▶ **Problem statement**
Would you retype exactly the lines below, from the one containing "Click the 状態 column header" through the end of the entries, both ends included, but not the pictures?

▶ **Data provided**

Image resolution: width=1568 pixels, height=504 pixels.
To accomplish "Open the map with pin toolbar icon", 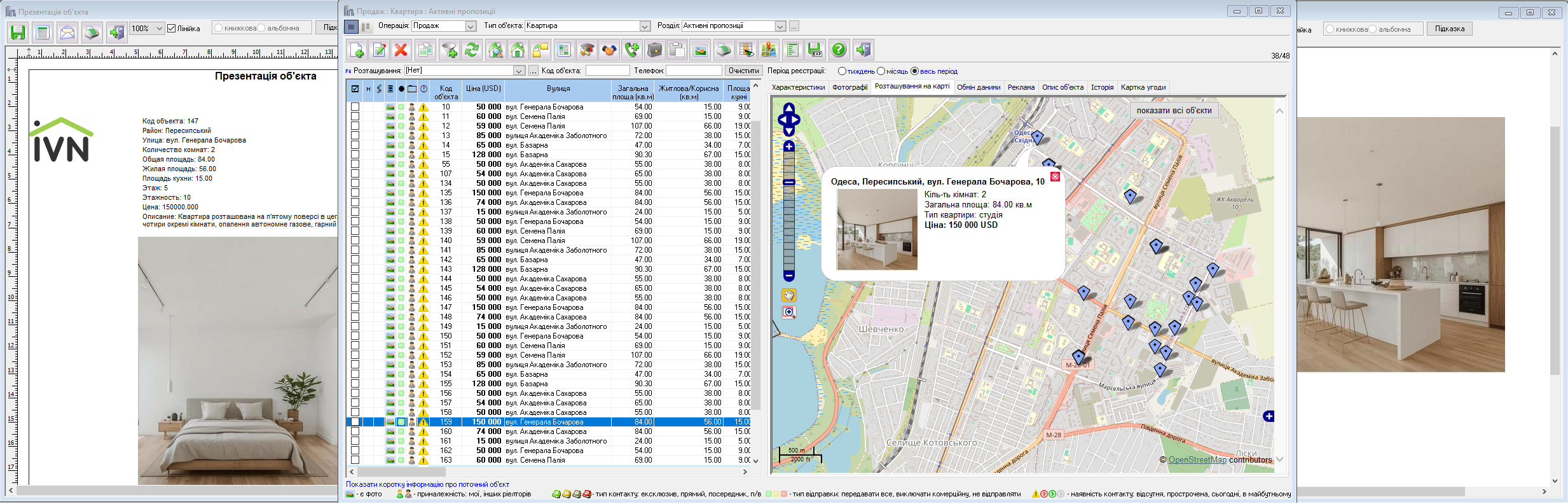I will [x=769, y=50].
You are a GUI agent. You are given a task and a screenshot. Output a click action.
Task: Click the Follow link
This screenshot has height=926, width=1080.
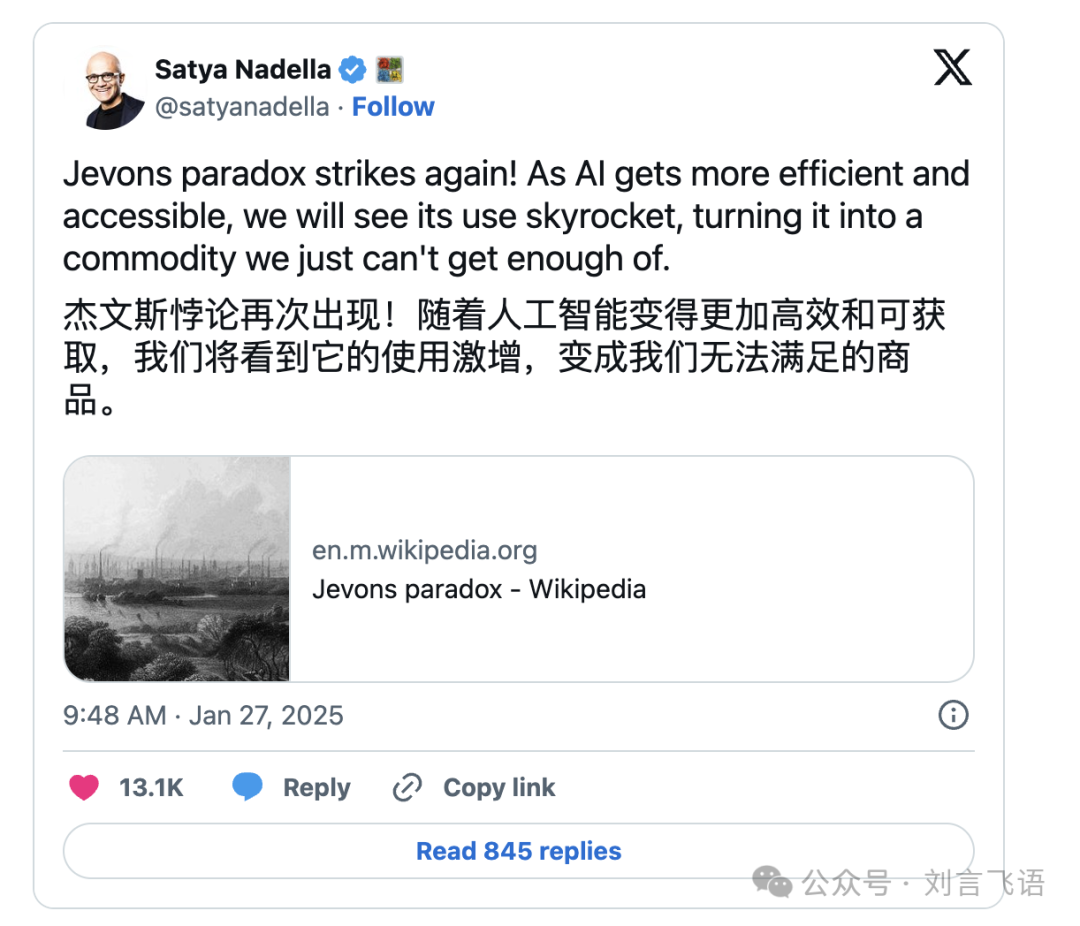393,107
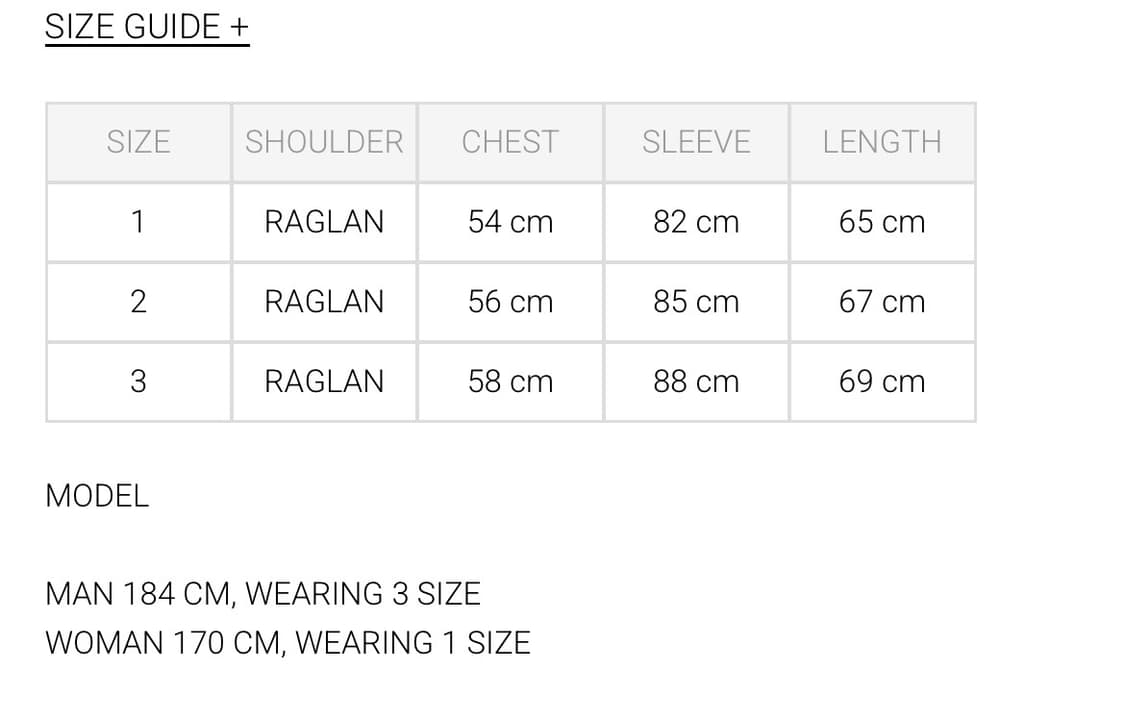The width and height of the screenshot is (1125, 713).
Task: Select size 3 cell in table
Action: 138,381
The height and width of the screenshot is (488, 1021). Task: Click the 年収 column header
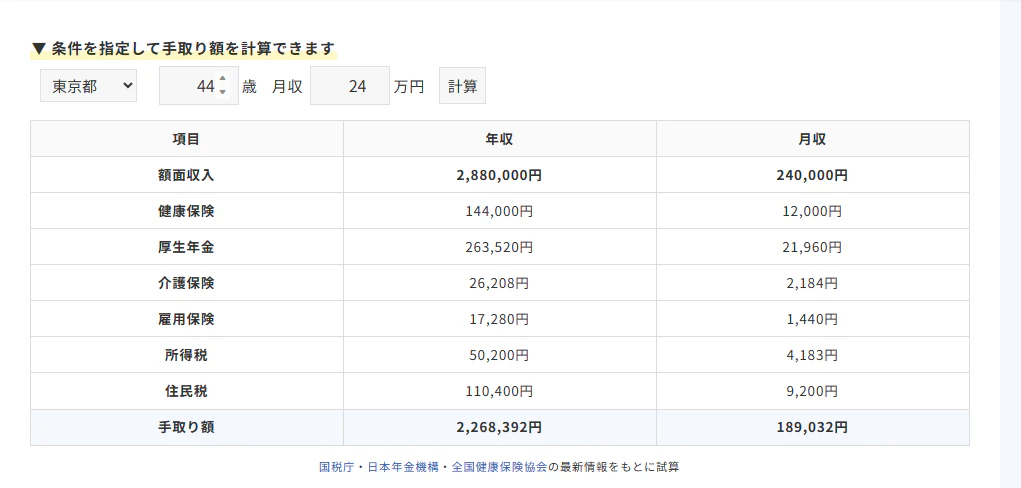point(499,139)
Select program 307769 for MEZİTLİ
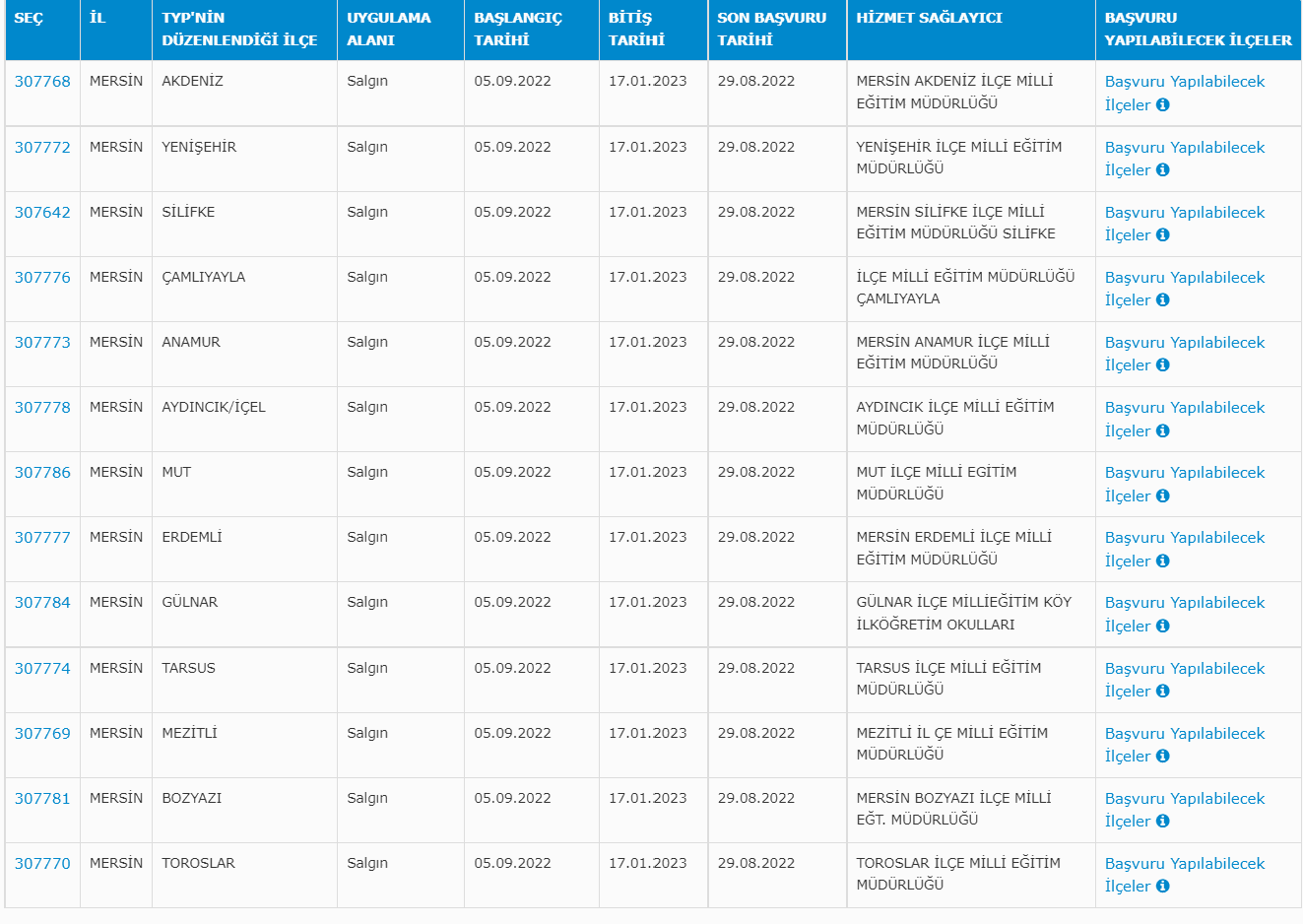The width and height of the screenshot is (1303, 924). click(42, 734)
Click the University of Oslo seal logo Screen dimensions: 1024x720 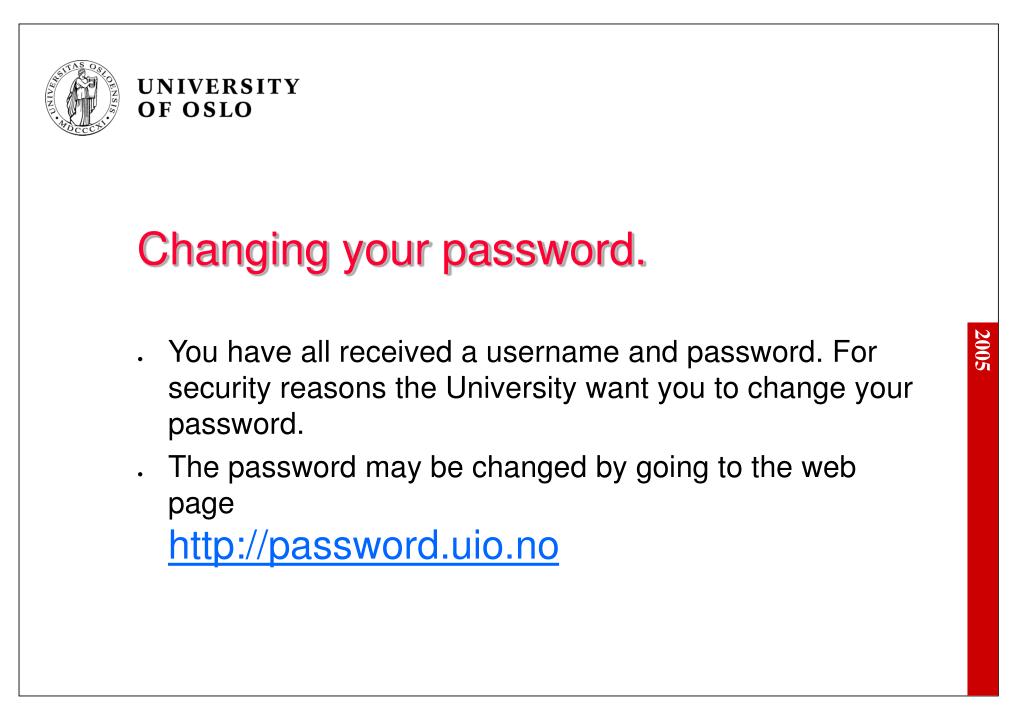[82, 97]
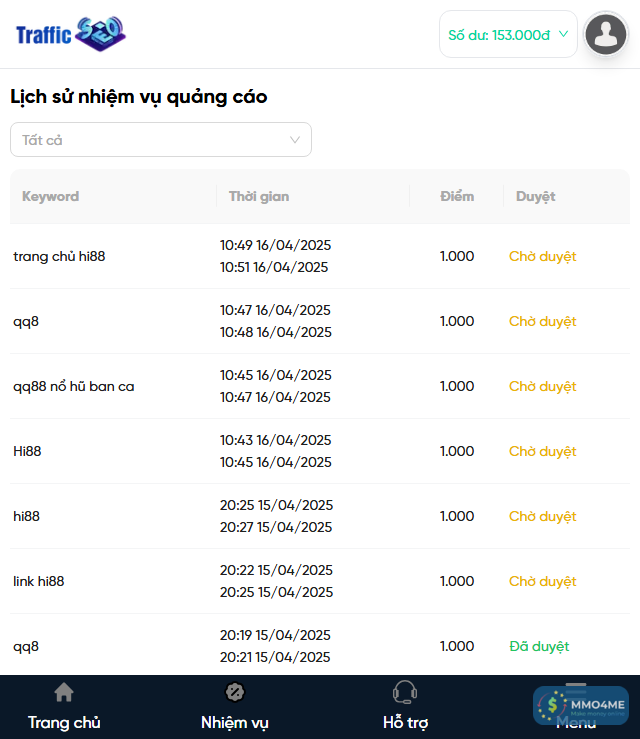Click the 'qq88 nổ hũ ban ca' keyword

click(74, 386)
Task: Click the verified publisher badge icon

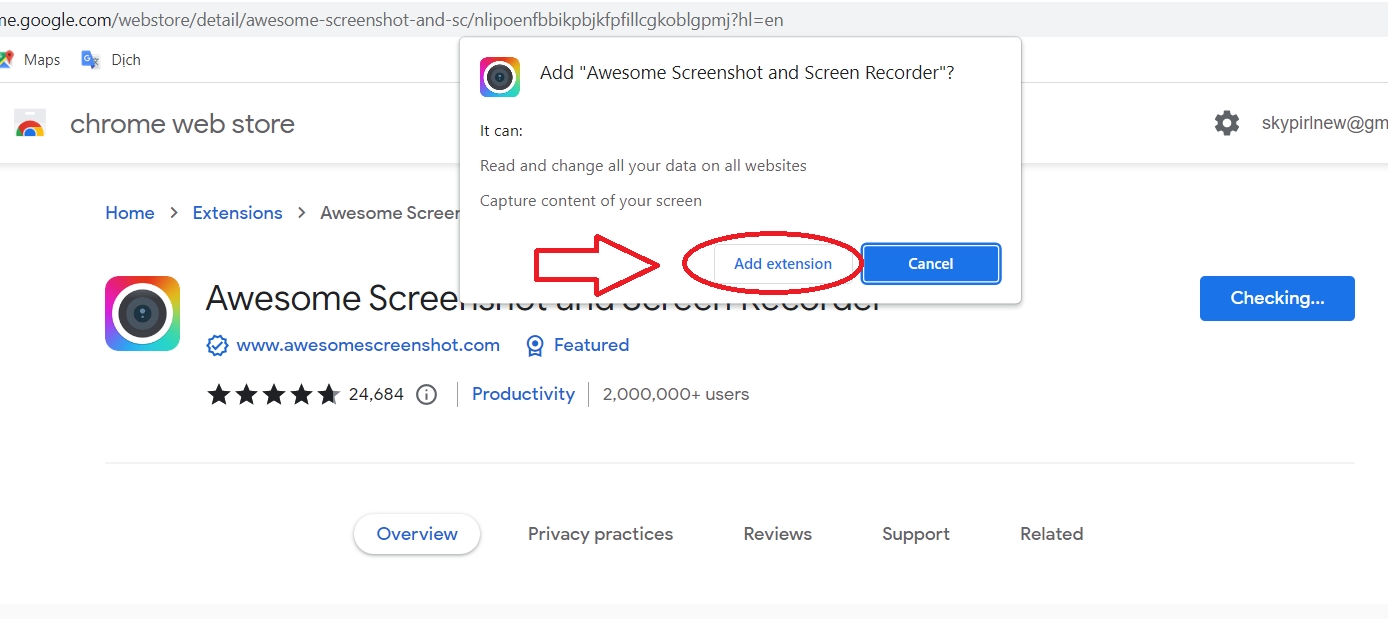Action: (x=217, y=345)
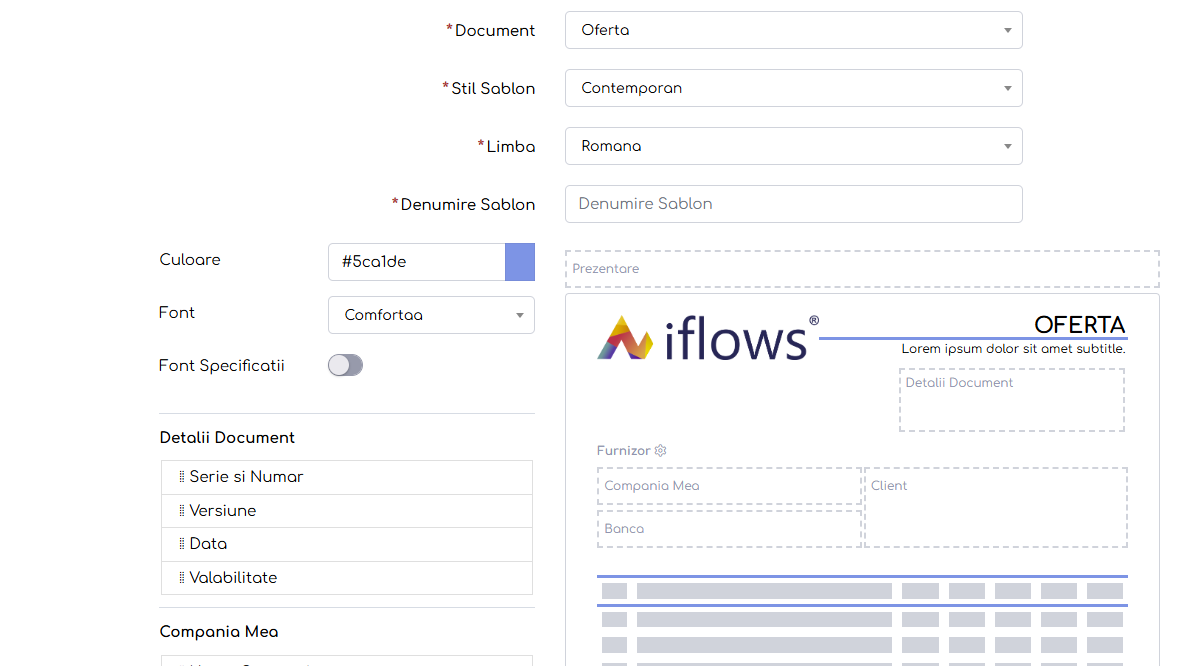Expand the Stil Sablon dropdown

click(x=793, y=88)
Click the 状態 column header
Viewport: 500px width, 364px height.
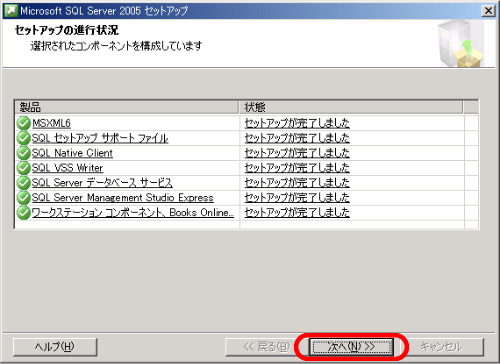point(351,107)
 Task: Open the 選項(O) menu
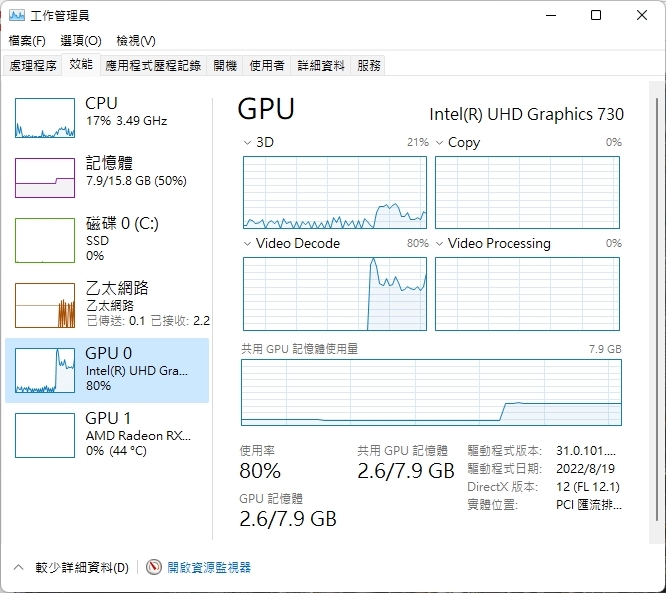click(81, 41)
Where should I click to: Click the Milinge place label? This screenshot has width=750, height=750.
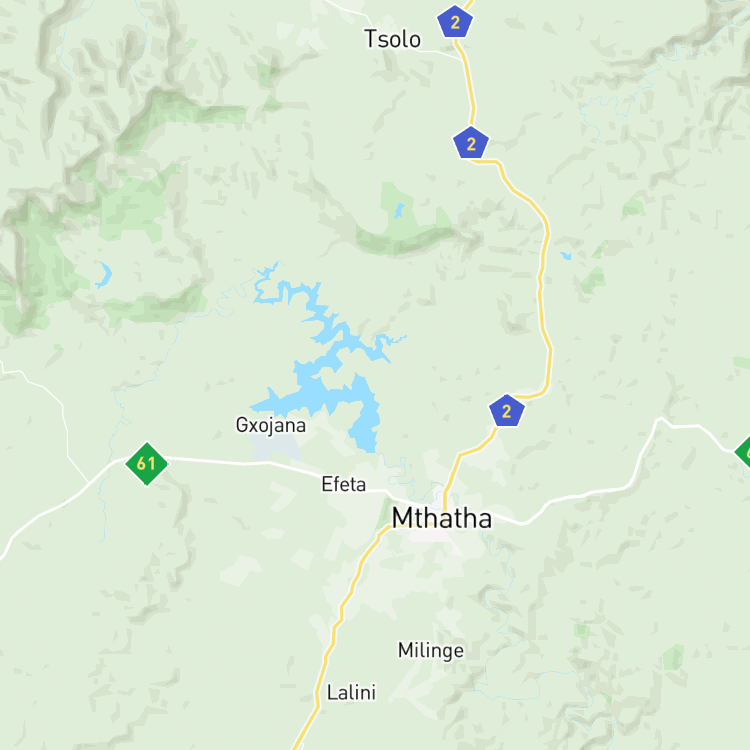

▶ **Expected answer**
Click the 状態 column header
Viewport: 500px width, 364px height.
point(351,107)
 Task: Open the 選項(O) menu
click(81, 41)
Where should I click to: Click the Milinge place label? This screenshot has width=750, height=750.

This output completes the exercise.